◆ EXCERPTED RECORDS:
::::::
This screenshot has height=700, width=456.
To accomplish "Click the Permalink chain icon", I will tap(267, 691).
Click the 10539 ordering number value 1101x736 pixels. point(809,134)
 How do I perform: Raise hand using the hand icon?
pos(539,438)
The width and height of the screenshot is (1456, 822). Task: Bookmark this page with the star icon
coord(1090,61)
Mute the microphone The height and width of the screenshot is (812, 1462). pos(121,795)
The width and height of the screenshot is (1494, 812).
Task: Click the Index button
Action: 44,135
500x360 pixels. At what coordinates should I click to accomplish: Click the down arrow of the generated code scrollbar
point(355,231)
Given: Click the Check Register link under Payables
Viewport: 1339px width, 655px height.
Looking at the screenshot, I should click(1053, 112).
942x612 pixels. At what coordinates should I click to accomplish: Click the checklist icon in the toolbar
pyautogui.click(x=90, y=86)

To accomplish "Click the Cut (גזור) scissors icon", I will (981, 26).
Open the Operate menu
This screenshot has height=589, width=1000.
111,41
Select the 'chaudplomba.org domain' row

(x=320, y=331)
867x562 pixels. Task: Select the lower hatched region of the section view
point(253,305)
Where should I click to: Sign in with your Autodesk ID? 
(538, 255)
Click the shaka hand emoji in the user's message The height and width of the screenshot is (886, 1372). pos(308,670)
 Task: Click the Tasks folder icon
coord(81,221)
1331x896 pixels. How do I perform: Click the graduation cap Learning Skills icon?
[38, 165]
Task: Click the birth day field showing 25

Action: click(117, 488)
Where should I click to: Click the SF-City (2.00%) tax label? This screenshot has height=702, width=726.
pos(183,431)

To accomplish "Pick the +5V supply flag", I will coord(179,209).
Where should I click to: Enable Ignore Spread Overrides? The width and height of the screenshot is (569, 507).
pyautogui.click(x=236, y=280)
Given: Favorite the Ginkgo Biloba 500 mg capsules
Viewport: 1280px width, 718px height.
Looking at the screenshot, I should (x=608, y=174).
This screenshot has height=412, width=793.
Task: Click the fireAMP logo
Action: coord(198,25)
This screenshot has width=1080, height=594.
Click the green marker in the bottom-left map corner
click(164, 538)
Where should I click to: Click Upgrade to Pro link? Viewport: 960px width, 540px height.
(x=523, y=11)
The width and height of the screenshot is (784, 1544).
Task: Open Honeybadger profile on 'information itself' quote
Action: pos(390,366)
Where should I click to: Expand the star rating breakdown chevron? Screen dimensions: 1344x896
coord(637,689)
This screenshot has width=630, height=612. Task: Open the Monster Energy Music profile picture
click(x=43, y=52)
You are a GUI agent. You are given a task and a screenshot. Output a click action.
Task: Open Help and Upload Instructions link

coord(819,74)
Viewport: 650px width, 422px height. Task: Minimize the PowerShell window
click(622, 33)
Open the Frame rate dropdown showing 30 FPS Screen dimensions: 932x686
::::::
Could you filter the material above and copy each line that holds the word "will"?

To accomplish "Click the Permalink chain icon", I will tap(267, 691).
To accomplish "Click the Cut (גזור) scissors icon", I will (981, 26).
To accomplish "Pick the +5V supply flag", I will coord(179,209).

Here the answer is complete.